Temsilcilerden Uzun Ali, heyecanlı heyecanlı Hüseyin ustanın yanına geldi.
– Arkadaşların bir önerisi var. Bunu söylememi istediler. Uygun bir zamanda toplanalım, dedi sevinerek.
Hüseyin usta bunun üzerine temsilcileri bir araya topladı. Uzun Ali güle sevine konuşmaya başladı:
– Arkadaşlar, televizyona ve gazeteye haber verelim diye bir öneri getirdi. Böyle yaparsak bence de iyi olur, dedi hemen ardından.
Diğer temsilciler Uzun Ali’ye onay verip katıldı. Hüseyin ustanın aklına pek yatmamıştı, kimsenin ilgilenmeyeceğini düşünüyordu.
– Bence de iyi olur ama ilgilenen olacak mı orasını kestiremiyorum. En doğrusu bunu gruplarda tartışmak. Belki herhangi bir gazete ya da televizyonda tanıdığı, akrabası olan vardır. Öyle olursa haber yapılması daha rahat olur.
Temsilciler konuyu hemen gruplara açtı. Tartışıp önerilerini aldılar. Ama kimsenin akrabası ve tanıdığı çıkmadı. Hüseyin usta yapılan önerilere baktığında şaşırıp kaldı. Hiç aklına gelmeyecek önerilerdi. Grupların önerileri tek tek yazıldı. Bir liste oluşturuldu. Reha Muhtar’ın adını okudu, dayanamayıp bastı kahkahayı. Bir süre sonra kendini toparladı. Sağındaki solundaki işçilere baktı, nabızlarını yokladı. Bir açıklama yapma gereği duydu.
– Arkadaşlar, bunların hiçbiri bizimle ilgilenmezler, çünkü bizim bacaklarımız kıllı. Bunlar kılsız bacak olursa ilgilenirler. Yine de ne olur ne olmaz, arayalım bakalım.
Listedeki isimleri sırasıyla aramaya başladılar. İlk sırada Reha Muhtar vardı. Hasan Usta telefonun ahizesini kaldırıp tuşlara bastı. Telefonu açan haber hattından sekreter bir kadındı. Hasan usta, iyi günler deyip konuşmaya başladı.

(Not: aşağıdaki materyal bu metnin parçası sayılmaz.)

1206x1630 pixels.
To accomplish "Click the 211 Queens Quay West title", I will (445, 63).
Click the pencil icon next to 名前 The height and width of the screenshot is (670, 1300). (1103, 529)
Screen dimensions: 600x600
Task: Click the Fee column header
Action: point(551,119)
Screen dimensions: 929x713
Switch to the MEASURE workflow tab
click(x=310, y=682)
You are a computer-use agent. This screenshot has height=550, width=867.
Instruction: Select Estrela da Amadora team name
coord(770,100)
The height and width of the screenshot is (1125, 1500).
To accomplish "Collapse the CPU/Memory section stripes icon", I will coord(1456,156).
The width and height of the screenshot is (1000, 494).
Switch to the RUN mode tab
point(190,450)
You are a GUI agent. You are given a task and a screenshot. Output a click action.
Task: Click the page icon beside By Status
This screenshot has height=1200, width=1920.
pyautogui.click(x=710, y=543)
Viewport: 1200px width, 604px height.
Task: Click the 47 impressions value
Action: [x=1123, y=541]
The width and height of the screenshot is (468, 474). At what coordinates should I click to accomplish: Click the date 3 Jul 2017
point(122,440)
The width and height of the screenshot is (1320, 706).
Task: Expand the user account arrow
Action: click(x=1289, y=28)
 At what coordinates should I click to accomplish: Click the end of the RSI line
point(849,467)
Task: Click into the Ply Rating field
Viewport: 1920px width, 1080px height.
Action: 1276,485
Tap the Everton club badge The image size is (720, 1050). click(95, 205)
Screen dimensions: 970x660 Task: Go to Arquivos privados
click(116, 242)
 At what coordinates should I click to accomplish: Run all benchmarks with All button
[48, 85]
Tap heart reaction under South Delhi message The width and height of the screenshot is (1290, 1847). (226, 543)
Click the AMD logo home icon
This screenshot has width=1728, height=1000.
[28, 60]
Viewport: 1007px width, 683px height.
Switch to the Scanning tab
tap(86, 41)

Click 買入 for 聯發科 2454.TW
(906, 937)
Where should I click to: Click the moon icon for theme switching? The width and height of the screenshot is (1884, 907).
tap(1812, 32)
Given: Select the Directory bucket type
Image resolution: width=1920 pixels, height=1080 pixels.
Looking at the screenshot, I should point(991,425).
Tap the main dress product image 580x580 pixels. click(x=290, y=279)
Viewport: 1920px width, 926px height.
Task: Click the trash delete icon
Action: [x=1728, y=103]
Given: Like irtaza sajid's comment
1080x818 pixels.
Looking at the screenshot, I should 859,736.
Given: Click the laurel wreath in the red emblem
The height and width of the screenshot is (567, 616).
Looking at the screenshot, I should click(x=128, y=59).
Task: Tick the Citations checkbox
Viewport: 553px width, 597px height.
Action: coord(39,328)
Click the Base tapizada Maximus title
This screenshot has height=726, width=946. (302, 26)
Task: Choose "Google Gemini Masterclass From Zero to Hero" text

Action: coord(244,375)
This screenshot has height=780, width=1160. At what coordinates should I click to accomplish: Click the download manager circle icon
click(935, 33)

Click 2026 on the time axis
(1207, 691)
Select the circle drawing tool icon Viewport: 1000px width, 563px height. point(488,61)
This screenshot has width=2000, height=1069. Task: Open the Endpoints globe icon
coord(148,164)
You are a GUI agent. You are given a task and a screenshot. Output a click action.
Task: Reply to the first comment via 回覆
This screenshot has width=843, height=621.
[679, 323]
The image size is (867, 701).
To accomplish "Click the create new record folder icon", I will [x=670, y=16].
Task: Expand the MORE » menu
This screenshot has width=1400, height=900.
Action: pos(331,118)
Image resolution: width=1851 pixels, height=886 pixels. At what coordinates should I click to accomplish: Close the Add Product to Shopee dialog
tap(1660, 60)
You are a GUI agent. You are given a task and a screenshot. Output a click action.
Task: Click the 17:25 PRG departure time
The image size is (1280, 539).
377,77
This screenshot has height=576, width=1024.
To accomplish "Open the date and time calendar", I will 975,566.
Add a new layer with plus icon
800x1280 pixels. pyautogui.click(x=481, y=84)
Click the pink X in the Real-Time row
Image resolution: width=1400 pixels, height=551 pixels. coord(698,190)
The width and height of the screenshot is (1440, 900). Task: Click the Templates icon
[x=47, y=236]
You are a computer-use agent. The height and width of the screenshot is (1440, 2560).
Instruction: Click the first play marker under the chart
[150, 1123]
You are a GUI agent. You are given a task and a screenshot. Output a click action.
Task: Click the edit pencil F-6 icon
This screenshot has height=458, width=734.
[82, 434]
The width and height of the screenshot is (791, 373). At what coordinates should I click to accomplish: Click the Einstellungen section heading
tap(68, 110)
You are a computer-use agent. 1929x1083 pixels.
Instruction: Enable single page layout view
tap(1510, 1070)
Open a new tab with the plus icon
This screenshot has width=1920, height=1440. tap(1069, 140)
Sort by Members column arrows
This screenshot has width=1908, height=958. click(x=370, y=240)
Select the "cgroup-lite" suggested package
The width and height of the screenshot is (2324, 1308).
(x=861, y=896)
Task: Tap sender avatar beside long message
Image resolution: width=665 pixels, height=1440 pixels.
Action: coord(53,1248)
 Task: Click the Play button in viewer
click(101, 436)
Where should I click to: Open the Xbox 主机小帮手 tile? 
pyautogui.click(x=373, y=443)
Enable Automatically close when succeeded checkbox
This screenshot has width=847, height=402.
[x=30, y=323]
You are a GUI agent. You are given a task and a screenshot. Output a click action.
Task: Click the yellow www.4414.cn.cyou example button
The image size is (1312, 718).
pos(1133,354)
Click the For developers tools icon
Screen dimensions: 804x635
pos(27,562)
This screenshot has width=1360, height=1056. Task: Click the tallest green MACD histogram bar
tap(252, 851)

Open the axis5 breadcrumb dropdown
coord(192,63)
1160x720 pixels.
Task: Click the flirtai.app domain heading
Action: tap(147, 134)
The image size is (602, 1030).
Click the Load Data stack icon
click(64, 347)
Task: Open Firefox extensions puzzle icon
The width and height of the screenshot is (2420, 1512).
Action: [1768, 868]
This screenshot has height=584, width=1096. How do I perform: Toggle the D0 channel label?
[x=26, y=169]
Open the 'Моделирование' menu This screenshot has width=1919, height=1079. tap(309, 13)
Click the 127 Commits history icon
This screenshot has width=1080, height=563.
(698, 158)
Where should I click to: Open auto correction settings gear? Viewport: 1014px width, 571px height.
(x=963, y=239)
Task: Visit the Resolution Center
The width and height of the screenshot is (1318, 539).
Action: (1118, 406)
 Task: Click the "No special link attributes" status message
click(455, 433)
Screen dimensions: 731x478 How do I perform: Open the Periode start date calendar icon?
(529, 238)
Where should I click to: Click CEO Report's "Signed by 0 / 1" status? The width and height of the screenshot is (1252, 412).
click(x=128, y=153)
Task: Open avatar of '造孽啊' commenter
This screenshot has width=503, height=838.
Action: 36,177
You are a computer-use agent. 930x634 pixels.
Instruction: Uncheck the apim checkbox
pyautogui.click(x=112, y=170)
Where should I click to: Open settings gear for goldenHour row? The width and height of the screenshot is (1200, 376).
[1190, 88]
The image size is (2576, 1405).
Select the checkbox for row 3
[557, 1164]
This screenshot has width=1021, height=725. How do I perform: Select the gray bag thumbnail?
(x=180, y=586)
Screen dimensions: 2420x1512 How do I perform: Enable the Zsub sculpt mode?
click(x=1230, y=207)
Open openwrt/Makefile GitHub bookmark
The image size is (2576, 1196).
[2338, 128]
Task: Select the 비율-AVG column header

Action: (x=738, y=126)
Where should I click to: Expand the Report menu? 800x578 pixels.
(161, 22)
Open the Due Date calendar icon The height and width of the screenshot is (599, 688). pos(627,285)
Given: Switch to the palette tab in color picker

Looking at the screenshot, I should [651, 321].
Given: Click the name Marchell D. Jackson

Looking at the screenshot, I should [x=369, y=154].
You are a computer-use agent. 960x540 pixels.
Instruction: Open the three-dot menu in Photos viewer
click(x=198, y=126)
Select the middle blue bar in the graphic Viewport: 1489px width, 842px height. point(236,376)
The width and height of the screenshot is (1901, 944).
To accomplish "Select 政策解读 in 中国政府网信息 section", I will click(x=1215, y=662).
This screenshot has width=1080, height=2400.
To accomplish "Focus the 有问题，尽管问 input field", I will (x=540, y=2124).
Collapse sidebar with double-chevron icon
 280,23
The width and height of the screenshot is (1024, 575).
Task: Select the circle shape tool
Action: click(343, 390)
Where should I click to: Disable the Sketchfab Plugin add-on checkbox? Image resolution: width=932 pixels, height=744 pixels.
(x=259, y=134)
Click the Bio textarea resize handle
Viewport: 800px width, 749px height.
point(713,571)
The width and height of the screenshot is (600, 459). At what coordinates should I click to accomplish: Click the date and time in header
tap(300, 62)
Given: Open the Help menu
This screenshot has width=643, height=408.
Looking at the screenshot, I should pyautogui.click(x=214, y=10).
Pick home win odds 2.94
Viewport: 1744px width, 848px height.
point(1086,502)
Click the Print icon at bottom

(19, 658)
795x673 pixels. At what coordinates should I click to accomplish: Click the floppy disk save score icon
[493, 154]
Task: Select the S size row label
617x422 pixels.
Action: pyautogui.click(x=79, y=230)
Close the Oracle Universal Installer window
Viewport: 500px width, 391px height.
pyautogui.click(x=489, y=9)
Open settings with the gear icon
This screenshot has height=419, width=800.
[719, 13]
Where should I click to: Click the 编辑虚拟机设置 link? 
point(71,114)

– Biz Güneşli’de “tekstil” fabrikasında çalışan altı yüz işçiyiz. İki aydır paramızı alamıyoruz. Dün sabah işyerine geldiğimizde fabrikayı kapalı bulduk. Patronlardan hiçbiri de ortada yok. Biz de öğle sonuna kadar gelen olur diye bekledik. Ama kimse gelmedi. Biz de fabrikayı işgal edip greve başladık. Hasan usta lafını bitirmemişti ki telefonun karşısındaki kadın:
– Beyefendi, lütfen telefonu meşgul etmeyin. Fabrikayı işgal etmiş, greve başlamışsanız bize ne? Başka kanal mı yok? Haber listemiz dolu, lütfen başka kanalı arayın, iyi günler, demesiyle kapaması bir oldu. Telefon ahizesi Hasan ustanın elinde kaldı. Yüzü allak bullak oldu. Başını işçilere çevirdi, söyleyecek bir şeyler aradı. Yalnız, kadın telefonu kapadı diyebildi. Hepsi birden şaşırdı bu nasıl iş diye. Bunun üzerine birkaç yeri daha aradılar. Hemen hemen aynı ya da benzer cevapları oralardan da aldılar. Sonra vazgeçtiler aramaktan. Bu olaydan sonra Uzun Ali’nin neşesi kaçtı. Yapılan önerinin kendi grubundan çıkması sevindirmişti. Yaptıkları girişimin boşa çıkması ise üzmüştü.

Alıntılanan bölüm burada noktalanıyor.